Tuition Fee Structure
Thank you for reviewing our tiered fee structure, which reconciles our wish to make the training increasingly accessible with our need to cover staff labor and the rising costs of our materials. We ask that participants consider their ability to pay and place themselves in the appropriate tuition-tier. Please read the descriptions below and be in touch (info@oralhistorysummerschool.com) if you would like assistance selecting your tuition tier.

Please note: While we will provide a recording to all who register, we hope to reserve the lower-cost seats for those intending to attend the live session.

Standard [Unlimited]: $77.25

Hand-up/Subsidized [Limited]: $51.50
A limited number of $50 spaces have been reserved for participants who are under-employed or work in under-resourced economies (education, social work, etc) need a hand-up at this time.

Fellowship [Limited]: $0
These spaces are reserved as part of an equity initiative to support more BIPOC participation and historically marginalized voices at the table and in the field. If you are eligible based on these criteria and cannot attend at the standard tuition rate, please select this option.

Instructor Bio: Suzanne Snider (Founder/Director, Oral History Summer School 2012-) is a writer, documentarian, and educator whose work is deeply influenced by oral history theory and practice. Her most recent projects have taken the shape of sound installation, essays, and archive design. In 2012, she founded Oral History Summer School, an interdisciplinary training program in upstate New York. She consults frequently for institutions and project teams, collaborating with organizations including the National Public Housing Museum, MoMA, Center for Reproductive Rights, Johns Hopkins Berman Institute of Bioethics and the Prison Public Memory Project. As an interviewer, she has worked for Columbia University's Center for Oral History Research, New York Academy of Medicine, HBO Productions, and the Brooklyn Arts Council. You can read more about OHSS’s collaborations, here. Her own oral history projects have addressed disappearing labor forces, rehabilitative medicine, parapsychology, and feminist presses (supported by the Radcliffe Institute/Schlesinger Library Oral History Grant). Her writing/audio work appear in The Guardian, The Believer, Legal Affairs, and The Washington Post, along with several anthologies and artist catalogs; she received a 2011 commission from Triple Canopy for New Media Reporting.
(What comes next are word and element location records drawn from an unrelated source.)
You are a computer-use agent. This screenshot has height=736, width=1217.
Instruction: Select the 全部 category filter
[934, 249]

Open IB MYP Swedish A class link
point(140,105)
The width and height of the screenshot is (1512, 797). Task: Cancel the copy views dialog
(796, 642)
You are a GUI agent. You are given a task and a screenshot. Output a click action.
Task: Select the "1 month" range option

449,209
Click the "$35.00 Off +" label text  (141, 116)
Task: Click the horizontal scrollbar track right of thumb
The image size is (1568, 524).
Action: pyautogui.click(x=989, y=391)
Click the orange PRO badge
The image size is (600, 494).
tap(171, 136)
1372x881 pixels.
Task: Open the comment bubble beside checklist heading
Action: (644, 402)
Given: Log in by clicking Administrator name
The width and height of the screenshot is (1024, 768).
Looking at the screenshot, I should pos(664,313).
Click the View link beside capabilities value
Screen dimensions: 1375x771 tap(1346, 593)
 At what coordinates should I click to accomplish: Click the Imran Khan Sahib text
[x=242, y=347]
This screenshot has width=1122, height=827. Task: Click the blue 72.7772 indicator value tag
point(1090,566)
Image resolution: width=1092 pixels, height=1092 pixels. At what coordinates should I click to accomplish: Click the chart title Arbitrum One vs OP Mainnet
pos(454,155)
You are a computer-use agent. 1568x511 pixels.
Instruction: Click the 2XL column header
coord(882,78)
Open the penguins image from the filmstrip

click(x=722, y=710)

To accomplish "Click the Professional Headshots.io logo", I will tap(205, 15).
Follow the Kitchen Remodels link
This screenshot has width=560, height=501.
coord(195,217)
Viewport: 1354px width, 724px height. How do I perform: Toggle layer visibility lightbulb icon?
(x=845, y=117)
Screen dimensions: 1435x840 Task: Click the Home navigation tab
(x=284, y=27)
Snider teaches at the New School, Bard’s Center for Curatorial Studies and served as a visiting lecturer at Columbia University (OHMA) in spring 2014. Prior to her work with adult learners, she taught in the New York City public school system (pre-K through 6th), and developed arts curriculum for visually impaired students at the New York Institute for Special Education. With support from the Yaddo Corporation, the MacDowell Colony and the UCross Foundation Center, she is completing her first book, The Revival. She received an MFA in Writing from Columbia University and dual BA in Literature and Dance from Wesleyan University. She is currently studying Integrative Somatic Trauma Therapy.